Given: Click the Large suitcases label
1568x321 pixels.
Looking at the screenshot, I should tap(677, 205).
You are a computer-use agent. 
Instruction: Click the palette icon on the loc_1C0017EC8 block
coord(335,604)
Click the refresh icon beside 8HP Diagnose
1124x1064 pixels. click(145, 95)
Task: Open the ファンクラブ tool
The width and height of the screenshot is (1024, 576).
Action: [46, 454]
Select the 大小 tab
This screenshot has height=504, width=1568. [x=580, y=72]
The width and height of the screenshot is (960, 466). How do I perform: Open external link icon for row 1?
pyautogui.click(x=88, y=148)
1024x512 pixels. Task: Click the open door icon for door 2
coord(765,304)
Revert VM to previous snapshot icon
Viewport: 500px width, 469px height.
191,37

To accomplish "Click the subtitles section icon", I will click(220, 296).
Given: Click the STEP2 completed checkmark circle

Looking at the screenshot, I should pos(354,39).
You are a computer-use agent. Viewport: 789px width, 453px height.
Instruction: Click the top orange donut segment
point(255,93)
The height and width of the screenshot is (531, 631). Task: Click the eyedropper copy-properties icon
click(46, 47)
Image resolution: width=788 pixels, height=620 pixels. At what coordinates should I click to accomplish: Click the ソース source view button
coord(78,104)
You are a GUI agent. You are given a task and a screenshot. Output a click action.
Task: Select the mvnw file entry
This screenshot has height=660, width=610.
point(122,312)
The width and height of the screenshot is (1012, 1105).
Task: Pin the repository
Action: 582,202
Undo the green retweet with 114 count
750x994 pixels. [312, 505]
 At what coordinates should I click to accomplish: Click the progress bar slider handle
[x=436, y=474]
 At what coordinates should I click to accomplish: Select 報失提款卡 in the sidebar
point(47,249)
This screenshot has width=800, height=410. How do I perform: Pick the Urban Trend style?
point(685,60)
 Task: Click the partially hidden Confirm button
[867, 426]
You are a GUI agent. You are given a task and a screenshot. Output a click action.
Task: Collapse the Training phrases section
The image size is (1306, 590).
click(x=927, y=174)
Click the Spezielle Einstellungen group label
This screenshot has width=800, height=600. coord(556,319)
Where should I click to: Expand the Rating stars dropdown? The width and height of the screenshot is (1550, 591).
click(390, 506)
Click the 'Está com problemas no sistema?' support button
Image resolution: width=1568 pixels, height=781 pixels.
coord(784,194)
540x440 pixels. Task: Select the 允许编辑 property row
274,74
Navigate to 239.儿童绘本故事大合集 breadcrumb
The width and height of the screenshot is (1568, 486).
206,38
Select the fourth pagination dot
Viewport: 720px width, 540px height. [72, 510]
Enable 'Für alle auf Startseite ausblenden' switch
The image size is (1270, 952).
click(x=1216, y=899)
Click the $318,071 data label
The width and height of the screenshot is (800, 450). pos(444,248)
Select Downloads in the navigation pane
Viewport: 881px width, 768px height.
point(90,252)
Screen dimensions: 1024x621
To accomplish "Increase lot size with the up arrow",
______________________________
#### [Assigned task]
Only the lines above from the line with "Viewport: 500px width, 469px height." to the line with "Task: Select the mvnw file entry", those two lines included, should be reproduced exactly.

#### [Written reply]
Viewport: 500px width, 469px height.
191,37

To accomplish "Click the subtitles section icon", I will click(220, 296).
Given: Click the STEP2 completed checkmark circle

Looking at the screenshot, I should pos(354,39).
You are a computer-use agent. Viewport: 789px width, 453px height.
Instruction: Click the top orange donut segment
point(255,93)
The height and width of the screenshot is (531, 631). Task: Click the eyedropper copy-properties icon
click(46, 47)
Image resolution: width=788 pixels, height=620 pixels. At what coordinates should I click to accomplish: Click the ソース source view button
coord(78,104)
You are a GUI agent. You are given a task and a screenshot. Output a click action.
Task: Select the mvnw file entry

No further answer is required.